This volume contains thirteen previously unpublished Dead Sea Scrolls fragments, twelve Hebrew Bible fragments and one non-biblical fragment, presented with the full scholarly apparatus and advanced reconstruction techniques. The books from the Hebrew Bible are Genesis, Exodus, Leviticus, Numbers, Jeremiah, Ezekiel, Jonah, Micah, Psalms, Daniel, and Nehemiah. The latter is an especially important addition to known material. The non-biblical fragment probably represents a new copy of 4QInstruction.
The work on these fragments was conducted under the auspices of the Museum of the Bible Scholars Initiative, whose mission is to publish research conducted collaboratively by scholar-mentors and students. The ultimate goal is to provide students with the opportunity to develop as scholars under the guidance of their scholar-mentors.
Emanuel Tov, Ph.D. (1974), Hebrew University, Jerusalem is J.L. Magnes Professor of Bible emeritus at said University. He has published many monographs on the textual criticism of the Hebrew Bible and Qumran and was the editor-in-chief of the Dead Sea Scrolls publication project.
Kipp Davis, Ph.D. (2009), University of Manchester, is Scholar in Residence in Biblical Studies at Trinity Western University. His recent monograph on Jeremianic traditions at Qumran was published in 2014 by Brill, and he is currently editing several Dead Sea Scroll fragments and texts in Brill's upcoming DSS Editions series.
Robert Duke, Ph.D. (2006), University of California, Los Angeles, is Professor of Biblical Studies at Azusa Pacific University. He has published a monograph and several additional studies on the Hebrew Bible and the Dead Sea Scrolls.
All interested in the Dead Sea Scrolls, textual criticism, Second Temple Judaism, theology, Hebrew Bible.
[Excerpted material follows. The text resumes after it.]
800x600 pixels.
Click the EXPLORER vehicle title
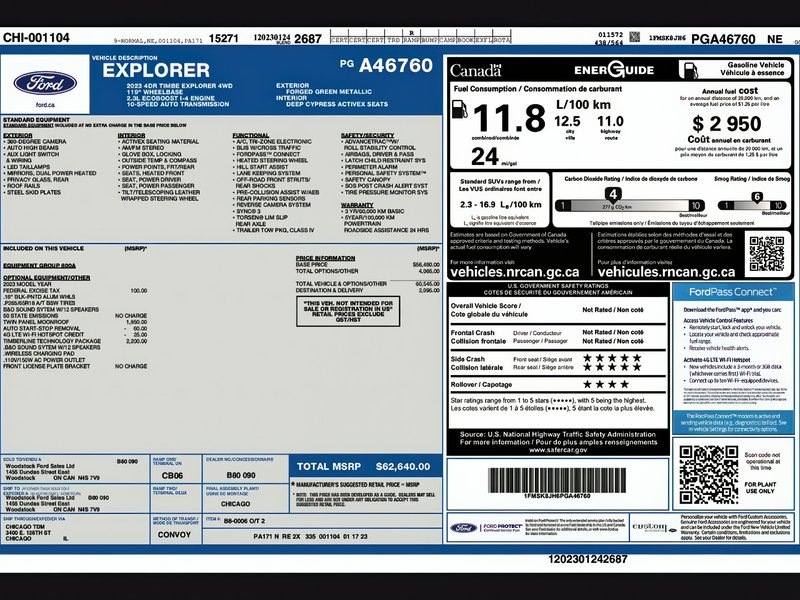click(156, 70)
In light of the ongoing discussion of the authenticity of several of the Dead Sea Scrolls fragments published in 'The Dead Sea Scrolls Fragments in the Museum Collection’, the first volume of the Publications of Museum of the Bible (Brill 2016), Brill is now able to provide access to an analysis of five of the fragments of the Dead Sea Scrolls. The material analysis of the fragments was carried out by the Bundesanstalt für Materialforschung and -prüfung (BAM). Further research and analysis will be made available as part of the ongoing research into the published fragments, including an investigation of the known provenance of the fragments.